Tagebuch eines jungen Delegierten: Müdigkeit überwinden, auf zur Erneuerung (15.11.2005)
Der Morgen nach dem Parteiabend ist geprägt von humorigen Gesprächen über die Ereignisse der Feier und dem Kampf gegen die Müdigkeit. Zu nett war es in der Schwarzwaldhalle und zu groß die
Versuchung, noch länger beim Gespräch mit anderen Genossinnen und Genossen zu stehen. Zudem bewegten wir uns, wie der Moderator der Veranstaltung hervorhob, auf historisch bedeutendem Boden, auf
dem Willy Brandt 1964 zum Parteivorsitzenden gewählt wurde. Wer nicht in die Gruppe der Bundesparteitagsgäste gehörte, die gar in Hockenheimer Hotels eingebucht worden waren, blieb so lange, dass
das Aufstehen am Morgen doch schwer fiel.

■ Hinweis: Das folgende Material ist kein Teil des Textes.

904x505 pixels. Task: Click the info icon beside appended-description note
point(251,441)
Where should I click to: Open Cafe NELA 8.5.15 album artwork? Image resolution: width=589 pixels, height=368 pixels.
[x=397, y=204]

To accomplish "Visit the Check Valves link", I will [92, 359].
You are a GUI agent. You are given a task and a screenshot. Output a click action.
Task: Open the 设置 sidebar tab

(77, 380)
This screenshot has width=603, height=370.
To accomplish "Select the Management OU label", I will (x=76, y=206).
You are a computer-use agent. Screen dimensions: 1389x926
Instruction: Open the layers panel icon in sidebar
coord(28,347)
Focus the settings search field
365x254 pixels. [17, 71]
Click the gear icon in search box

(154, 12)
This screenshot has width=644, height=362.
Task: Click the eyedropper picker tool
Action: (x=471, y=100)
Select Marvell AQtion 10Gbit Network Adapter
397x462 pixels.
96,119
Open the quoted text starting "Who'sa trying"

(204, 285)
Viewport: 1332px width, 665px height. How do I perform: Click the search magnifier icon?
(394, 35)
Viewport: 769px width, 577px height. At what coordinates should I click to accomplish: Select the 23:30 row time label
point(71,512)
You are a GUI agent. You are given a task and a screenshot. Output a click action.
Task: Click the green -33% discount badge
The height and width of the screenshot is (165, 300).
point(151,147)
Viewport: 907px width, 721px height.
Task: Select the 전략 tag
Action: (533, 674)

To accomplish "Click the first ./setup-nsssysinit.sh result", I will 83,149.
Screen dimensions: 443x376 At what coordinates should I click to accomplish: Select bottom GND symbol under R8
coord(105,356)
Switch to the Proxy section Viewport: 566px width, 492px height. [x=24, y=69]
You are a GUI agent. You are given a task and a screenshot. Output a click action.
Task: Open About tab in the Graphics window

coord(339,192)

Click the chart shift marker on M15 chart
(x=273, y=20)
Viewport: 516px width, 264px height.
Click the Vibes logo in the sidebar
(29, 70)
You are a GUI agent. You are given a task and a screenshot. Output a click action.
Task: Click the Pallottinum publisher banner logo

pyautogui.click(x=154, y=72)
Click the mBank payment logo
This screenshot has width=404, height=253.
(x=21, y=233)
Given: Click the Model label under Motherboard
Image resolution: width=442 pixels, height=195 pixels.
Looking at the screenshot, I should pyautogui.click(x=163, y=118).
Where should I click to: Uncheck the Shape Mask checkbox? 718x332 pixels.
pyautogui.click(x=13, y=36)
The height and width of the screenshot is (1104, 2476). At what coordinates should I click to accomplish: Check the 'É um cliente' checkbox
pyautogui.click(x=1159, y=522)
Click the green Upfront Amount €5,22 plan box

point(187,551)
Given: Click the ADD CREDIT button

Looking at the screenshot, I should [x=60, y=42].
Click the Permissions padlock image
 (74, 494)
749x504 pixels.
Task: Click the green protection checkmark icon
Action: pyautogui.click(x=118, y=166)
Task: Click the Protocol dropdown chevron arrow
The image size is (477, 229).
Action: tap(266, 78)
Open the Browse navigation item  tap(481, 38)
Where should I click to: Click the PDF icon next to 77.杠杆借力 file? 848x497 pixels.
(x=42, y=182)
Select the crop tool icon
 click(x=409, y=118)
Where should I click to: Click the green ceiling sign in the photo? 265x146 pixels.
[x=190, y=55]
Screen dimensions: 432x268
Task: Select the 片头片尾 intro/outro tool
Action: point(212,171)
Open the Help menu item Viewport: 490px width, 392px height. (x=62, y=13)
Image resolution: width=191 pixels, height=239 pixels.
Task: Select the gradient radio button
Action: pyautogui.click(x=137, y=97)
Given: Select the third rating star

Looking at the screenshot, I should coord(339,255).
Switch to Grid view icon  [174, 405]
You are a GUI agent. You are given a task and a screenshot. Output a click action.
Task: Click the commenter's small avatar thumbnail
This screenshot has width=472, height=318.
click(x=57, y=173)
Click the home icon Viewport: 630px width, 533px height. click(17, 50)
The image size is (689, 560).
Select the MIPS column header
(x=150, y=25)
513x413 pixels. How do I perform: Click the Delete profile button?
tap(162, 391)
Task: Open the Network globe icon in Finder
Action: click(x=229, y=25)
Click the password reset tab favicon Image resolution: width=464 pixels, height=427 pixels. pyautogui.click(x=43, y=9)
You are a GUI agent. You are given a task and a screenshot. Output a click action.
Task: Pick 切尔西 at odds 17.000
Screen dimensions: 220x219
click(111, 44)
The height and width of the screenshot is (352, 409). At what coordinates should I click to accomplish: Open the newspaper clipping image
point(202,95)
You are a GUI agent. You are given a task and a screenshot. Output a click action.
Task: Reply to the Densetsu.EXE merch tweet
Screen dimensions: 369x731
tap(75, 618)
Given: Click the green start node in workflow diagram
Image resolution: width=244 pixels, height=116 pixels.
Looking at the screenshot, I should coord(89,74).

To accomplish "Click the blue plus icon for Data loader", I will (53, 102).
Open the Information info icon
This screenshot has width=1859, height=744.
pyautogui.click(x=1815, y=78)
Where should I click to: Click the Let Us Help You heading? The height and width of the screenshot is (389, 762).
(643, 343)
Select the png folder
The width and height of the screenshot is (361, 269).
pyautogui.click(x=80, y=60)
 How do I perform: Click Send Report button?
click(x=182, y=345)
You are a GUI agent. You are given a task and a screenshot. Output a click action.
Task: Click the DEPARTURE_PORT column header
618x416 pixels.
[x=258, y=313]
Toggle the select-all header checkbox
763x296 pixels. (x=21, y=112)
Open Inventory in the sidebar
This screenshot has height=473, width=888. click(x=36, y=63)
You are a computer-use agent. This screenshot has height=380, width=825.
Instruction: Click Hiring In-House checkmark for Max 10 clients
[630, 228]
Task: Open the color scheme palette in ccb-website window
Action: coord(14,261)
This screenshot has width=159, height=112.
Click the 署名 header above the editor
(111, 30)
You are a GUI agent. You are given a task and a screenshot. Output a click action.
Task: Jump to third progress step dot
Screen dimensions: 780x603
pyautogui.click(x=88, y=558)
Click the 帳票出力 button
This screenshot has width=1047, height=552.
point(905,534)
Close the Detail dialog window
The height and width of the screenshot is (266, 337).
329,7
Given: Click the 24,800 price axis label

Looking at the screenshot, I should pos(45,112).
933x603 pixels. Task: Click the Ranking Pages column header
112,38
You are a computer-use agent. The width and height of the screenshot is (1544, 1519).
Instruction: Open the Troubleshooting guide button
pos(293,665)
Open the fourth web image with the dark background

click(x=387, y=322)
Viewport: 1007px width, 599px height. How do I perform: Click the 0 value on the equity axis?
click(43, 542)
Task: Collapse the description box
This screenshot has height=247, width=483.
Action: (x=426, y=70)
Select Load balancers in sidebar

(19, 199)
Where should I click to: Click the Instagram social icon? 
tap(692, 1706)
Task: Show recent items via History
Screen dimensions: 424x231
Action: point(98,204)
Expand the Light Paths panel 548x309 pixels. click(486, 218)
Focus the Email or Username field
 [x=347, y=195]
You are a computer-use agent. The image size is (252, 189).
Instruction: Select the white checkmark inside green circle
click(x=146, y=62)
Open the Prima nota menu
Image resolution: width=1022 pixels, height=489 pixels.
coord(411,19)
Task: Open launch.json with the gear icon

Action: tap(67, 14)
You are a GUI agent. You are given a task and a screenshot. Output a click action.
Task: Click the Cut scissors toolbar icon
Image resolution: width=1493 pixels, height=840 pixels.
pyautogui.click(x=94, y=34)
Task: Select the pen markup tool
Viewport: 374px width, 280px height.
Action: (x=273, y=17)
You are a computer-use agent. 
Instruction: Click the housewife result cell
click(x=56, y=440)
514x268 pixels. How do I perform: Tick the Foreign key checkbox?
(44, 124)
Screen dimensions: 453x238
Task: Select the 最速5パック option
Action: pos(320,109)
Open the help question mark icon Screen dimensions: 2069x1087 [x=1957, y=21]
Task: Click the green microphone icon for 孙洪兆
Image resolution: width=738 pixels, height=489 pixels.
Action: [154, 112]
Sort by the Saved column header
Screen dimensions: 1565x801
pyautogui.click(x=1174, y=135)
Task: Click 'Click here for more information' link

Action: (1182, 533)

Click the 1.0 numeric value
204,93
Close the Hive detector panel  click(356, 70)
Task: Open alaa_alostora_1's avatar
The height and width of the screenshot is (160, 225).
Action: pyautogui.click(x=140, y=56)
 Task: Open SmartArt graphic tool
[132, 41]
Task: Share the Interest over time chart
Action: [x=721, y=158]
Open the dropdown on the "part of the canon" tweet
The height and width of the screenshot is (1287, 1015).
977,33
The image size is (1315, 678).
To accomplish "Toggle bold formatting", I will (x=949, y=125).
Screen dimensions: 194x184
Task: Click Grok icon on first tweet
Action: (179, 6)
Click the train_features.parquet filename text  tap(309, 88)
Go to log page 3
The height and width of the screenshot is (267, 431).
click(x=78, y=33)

Beruhigend hierbei, dass nicht nur die Gäste und Delegierten spät und müde zum Frühstück erschienen, sondern die
Funktionärsebene davon genauso betroffen war.
Zu Beginn der Vorbesprechungen und vor einem spannenden Tag der Personalentscheidungen sind die Akteure dann jedoch wieder fit und erwarten die Geschehnisse des Tages. Der Milchkaffee, der am
Sparkassenstand in Halle 1 ausgegeben wird, trägt dazu bei die Arbeitsfähigkeit der Delegierten zu erhalten.
Der Blick in die Tagespresse tut das Übrige und stimmt gut gelaunt. Denn die Signale vom Karlsruher Bundesparteitag sind positiv aufgenommen worden. Emotionaler Abschied und Dank an die
Leistungen von Gerhard Schröder, Annahme des Koalitionsvertrags und Bestärkung von Franz Münteferings Rolle im Kabinett, Aussöhnung der Strömungen nach den Ereignissen der letzten Wochen und
Einigkeit der Partei.
Die Anspannung vor dem Tag der Personalentscheidungen ist trotzdem deutlich zu spüren. Die Delegationen hoffen auf die Wahl ihrer Kandidaten. Ich hoffe auf einen Ausgleich zwischen den
Verbandsteilen und Strömungen sowie die Integration auch kleiner Landesverbände und Bezirke in den Parteivorstand. Ich hoffe zudem, dass die neue Führungsspitze der Partei gestärkt durch ein gutes
Wahlergebnis ihre Arbeit beginnen kann.
Denn nach der Rede des Parteivorsitzenden Matthias Platzeck bin ich mir sicher. Die SPD wird sich in den nächsten Jahren erneuern. Es wird gelingen, Konzepte für den Umbau des Sozialstaats zu
entwickeln, die den Anforderungen von Globalisierung und Wissensgesellschaft gerecht werden, und die Partei in diese Diskussion einzubeziehen.